§ **TO-DO ITEM**: Express the material from the line with "Image resolution: width=2576" to the line with "step-7: 7. Select either Events or Frames to indi… is" as a JSON list of strings, one string per line, leaving out blank lines.

§ **GIVEN ENTRIES**:
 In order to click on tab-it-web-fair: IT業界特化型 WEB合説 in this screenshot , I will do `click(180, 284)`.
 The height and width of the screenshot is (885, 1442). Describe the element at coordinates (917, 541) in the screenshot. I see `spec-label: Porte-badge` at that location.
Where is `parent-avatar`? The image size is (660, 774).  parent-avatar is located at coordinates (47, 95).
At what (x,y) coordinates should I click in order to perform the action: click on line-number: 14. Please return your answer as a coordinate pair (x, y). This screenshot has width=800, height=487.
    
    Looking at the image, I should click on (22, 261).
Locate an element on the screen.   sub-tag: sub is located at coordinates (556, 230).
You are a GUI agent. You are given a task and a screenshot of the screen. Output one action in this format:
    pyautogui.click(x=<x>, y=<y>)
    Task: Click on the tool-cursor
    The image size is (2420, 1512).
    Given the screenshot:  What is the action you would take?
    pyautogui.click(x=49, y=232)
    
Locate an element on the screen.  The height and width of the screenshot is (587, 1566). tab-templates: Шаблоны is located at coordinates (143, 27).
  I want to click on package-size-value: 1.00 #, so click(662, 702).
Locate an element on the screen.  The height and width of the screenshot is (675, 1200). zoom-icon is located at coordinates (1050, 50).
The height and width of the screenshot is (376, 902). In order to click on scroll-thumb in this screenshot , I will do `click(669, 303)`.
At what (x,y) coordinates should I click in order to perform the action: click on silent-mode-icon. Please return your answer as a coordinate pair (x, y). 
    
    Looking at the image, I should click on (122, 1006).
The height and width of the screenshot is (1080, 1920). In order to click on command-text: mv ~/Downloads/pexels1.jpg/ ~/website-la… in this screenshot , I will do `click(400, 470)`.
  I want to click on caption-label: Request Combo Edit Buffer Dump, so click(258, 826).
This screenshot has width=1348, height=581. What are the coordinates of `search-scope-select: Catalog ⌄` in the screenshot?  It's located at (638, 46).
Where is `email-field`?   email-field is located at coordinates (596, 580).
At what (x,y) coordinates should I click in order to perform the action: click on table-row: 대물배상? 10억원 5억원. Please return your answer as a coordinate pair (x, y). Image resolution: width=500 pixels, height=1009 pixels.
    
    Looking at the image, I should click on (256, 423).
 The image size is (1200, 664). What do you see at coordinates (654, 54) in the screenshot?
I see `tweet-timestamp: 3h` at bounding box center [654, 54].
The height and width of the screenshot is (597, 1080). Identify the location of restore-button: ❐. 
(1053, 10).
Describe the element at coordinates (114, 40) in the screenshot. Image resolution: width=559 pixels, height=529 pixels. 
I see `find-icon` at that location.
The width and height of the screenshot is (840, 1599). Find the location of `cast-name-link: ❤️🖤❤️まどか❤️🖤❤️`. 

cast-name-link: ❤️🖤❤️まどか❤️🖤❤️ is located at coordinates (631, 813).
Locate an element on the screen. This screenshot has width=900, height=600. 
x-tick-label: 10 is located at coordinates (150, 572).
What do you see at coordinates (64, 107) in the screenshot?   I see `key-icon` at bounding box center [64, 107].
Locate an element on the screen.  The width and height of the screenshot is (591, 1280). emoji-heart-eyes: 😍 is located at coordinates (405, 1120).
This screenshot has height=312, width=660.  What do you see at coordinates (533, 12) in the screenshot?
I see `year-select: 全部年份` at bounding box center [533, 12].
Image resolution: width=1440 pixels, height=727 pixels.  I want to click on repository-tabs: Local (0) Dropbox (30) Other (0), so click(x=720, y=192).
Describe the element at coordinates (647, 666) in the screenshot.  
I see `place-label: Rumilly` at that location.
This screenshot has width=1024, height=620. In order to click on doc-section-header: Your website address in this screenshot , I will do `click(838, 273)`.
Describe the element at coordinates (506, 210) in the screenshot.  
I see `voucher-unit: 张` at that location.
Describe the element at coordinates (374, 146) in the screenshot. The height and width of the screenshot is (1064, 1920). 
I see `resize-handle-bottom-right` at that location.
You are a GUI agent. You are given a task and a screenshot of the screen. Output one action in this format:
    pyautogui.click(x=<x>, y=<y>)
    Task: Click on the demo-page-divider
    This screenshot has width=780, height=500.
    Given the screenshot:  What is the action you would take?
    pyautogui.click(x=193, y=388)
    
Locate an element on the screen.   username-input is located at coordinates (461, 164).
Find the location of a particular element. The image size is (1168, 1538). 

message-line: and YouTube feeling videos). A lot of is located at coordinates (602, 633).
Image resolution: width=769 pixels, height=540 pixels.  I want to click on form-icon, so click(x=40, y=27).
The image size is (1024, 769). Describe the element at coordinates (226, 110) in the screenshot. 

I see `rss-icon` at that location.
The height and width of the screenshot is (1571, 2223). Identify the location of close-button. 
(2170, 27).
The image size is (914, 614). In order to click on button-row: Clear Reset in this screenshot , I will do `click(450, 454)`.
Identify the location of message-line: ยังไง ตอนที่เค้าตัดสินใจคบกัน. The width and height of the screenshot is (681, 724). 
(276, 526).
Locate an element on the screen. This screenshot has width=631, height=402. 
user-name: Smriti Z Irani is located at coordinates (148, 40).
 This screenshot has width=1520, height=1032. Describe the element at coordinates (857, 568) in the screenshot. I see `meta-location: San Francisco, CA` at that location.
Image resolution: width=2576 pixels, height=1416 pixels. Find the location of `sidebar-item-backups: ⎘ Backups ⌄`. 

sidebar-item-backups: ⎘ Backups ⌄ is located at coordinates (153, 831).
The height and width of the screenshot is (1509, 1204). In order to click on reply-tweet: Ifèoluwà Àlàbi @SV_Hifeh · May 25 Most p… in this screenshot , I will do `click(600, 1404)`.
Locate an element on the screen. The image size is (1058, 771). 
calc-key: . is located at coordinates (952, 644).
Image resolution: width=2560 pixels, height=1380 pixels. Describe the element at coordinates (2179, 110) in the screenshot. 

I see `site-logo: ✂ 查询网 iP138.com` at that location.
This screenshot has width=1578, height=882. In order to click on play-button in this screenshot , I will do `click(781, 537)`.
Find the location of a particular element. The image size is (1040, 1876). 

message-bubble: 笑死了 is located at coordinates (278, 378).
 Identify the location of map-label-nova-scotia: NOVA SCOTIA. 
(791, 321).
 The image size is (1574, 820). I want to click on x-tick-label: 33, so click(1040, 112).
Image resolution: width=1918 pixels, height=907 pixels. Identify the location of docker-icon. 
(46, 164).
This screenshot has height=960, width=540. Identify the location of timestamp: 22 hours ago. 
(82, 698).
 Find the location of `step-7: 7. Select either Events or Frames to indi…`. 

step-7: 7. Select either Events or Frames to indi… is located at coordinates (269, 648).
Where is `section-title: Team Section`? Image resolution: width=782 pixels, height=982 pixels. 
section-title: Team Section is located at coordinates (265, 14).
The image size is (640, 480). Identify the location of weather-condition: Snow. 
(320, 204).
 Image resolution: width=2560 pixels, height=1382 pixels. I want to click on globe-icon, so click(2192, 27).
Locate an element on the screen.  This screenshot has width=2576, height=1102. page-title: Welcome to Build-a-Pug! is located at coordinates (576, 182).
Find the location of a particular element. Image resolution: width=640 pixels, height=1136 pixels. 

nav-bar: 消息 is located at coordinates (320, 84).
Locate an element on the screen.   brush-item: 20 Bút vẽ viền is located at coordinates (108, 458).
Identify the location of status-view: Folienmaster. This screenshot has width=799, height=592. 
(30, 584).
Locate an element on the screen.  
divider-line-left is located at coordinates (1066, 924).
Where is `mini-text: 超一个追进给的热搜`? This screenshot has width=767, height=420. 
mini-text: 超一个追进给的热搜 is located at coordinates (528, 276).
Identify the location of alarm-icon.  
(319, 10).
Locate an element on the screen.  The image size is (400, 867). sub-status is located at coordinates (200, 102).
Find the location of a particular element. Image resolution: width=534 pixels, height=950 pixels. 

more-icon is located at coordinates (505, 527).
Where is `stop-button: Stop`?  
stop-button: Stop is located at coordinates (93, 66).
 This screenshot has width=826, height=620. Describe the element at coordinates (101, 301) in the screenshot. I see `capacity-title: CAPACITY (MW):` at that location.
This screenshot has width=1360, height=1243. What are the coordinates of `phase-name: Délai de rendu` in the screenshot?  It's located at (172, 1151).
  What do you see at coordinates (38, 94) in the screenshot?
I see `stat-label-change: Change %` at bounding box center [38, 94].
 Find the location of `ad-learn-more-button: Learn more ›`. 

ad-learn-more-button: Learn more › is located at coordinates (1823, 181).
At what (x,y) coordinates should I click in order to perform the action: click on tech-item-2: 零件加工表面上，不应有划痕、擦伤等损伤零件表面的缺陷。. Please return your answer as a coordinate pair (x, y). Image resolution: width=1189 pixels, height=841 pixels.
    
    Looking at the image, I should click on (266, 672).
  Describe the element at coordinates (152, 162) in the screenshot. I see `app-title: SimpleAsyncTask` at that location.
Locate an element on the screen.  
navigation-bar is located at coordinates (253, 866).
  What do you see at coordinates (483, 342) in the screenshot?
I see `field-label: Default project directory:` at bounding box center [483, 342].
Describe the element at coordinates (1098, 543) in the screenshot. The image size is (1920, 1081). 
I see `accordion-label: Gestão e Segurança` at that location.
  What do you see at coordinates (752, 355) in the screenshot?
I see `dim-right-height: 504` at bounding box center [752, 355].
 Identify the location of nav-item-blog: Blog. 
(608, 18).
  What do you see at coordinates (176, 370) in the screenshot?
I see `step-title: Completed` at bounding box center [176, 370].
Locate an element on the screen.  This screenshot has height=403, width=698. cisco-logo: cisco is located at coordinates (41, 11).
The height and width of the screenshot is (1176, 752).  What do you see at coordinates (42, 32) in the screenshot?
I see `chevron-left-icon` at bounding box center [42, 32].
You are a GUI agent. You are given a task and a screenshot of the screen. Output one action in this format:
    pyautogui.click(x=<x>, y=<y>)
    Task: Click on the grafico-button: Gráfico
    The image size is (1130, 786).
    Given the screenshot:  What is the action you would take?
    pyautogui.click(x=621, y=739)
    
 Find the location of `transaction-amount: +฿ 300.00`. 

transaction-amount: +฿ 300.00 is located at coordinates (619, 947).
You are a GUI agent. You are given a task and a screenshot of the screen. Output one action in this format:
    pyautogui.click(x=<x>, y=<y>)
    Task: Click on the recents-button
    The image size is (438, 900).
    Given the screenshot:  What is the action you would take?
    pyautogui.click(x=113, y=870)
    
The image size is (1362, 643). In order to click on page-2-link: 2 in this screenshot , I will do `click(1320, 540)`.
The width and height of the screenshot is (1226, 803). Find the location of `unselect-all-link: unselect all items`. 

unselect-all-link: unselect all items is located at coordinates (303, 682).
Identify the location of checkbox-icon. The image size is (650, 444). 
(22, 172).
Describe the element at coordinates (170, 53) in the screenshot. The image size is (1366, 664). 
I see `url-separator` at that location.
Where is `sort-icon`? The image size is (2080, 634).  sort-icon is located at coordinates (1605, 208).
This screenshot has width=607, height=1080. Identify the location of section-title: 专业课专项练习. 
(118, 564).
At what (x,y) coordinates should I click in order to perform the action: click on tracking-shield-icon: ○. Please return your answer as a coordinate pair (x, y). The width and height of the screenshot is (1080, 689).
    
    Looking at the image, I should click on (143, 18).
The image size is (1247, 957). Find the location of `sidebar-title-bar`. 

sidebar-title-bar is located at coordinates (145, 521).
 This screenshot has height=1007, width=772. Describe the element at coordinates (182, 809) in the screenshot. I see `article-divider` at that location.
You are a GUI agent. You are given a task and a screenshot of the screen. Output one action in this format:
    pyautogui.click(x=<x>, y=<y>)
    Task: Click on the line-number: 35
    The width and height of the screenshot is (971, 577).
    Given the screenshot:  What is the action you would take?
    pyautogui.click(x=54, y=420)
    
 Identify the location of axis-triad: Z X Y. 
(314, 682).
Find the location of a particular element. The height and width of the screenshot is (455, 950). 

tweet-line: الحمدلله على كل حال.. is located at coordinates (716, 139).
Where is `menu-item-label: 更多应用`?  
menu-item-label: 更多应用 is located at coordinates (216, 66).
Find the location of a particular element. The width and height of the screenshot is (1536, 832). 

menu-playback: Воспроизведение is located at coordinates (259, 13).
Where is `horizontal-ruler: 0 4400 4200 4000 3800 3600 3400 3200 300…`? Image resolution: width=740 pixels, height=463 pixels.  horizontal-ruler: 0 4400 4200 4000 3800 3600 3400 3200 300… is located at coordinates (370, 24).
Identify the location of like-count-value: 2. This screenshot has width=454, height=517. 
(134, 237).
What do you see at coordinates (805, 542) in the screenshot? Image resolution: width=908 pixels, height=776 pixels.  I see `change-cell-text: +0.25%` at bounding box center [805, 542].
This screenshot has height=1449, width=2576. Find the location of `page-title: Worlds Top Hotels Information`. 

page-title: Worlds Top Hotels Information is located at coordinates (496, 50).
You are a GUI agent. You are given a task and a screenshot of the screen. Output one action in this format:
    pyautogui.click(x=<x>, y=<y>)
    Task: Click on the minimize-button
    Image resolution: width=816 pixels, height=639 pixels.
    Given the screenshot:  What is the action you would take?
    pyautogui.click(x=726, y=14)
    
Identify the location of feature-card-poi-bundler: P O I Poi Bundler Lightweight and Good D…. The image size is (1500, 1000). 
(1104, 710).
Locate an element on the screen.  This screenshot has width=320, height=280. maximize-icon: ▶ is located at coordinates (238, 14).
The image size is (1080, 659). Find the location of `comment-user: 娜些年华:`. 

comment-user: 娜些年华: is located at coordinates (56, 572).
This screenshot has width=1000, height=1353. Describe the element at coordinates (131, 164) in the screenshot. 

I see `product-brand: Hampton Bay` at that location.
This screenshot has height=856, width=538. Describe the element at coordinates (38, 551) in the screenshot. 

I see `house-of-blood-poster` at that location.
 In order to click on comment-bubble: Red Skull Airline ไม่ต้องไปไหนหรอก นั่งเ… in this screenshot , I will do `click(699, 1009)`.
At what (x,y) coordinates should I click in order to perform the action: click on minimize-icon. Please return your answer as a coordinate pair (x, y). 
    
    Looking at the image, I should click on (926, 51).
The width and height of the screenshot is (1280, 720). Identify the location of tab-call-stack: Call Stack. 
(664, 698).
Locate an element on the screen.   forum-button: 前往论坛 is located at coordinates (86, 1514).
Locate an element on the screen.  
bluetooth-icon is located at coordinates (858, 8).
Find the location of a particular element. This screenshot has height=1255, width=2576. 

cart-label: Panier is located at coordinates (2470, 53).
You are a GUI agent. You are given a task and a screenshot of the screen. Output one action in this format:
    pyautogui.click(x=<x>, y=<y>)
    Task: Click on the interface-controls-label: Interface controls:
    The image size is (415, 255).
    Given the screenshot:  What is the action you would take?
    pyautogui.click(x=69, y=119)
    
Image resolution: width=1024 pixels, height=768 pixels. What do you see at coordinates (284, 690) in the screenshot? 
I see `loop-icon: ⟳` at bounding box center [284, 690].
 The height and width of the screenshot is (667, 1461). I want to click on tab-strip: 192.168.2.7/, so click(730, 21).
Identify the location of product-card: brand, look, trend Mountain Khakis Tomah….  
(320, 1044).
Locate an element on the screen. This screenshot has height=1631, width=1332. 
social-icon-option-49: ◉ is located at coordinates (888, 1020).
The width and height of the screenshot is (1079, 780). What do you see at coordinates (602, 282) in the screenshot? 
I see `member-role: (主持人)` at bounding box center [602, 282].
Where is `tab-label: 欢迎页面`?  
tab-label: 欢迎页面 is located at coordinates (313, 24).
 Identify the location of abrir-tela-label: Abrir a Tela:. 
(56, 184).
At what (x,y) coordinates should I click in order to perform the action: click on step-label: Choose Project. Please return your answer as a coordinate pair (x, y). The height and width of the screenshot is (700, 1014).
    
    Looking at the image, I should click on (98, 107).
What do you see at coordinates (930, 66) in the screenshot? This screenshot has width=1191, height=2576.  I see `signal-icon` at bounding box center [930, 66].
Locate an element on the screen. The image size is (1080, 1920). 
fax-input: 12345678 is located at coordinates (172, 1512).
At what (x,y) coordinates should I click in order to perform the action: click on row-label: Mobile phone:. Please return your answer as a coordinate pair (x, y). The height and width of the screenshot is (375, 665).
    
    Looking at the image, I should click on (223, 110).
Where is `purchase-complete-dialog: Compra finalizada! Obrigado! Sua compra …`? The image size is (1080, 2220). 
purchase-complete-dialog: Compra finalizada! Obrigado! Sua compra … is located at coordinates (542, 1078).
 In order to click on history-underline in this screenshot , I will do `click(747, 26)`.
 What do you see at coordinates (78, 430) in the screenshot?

§ **EXPECTED OUTPUT**:
[
  "Image resolution: width=2576 pixels, height=1416 pixels. Find the location of `sidebar-item-backups: ⎘ Backups ⌄`. ",
  "sidebar-item-backups: ⎘ Backups ⌄ is located at coordinates (153, 831).",
  "The height and width of the screenshot is (1509, 1204). In order to click on reply-tweet: Ifèoluwà Àlàbi @SV_Hifeh · May 25 Most p… in this screenshot , I will do `click(600, 1404)`.",
  "Locate an element on the screen. The image size is (1058, 771). ",
  "calc-key: . is located at coordinates (952, 644).",
  "Image resolution: width=2560 pixels, height=1380 pixels. Describe the element at coordinates (2179, 110) in the screenshot. ",
  "I see `site-logo: ✂ 查询网 iP138.com` at that location.",
  "This screenshot has width=1578, height=882. In order to click on play-button in this screenshot , I will do `click(781, 537)`.",
  "Find the location of a particular element. The image size is (1040, 1876). ",
  "message-bubble: 笑死了 is located at coordinates (278, 378).",
  " Identify the location of map-label-nova-scotia: NOVA SCOTIA. ",
  "(791, 321).",
  " The image size is (1574, 820). I want to click on x-tick-label: 33, so click(1040, 112).",
  "Image resolution: width=1918 pixels, height=907 pixels. Identify the location of docker-icon. ",
  "(46, 164).",
  "This screenshot has height=960, width=540. Identify the location of timestamp: 22 hours ago. ",
  "(82, 698).",
  " Find the location of `step-7: 7. Select either Events or Frames to indi…`. ",
  "step-7: 7. Select either Events or Frames to indi… is located at coordinates (269, 648)."
]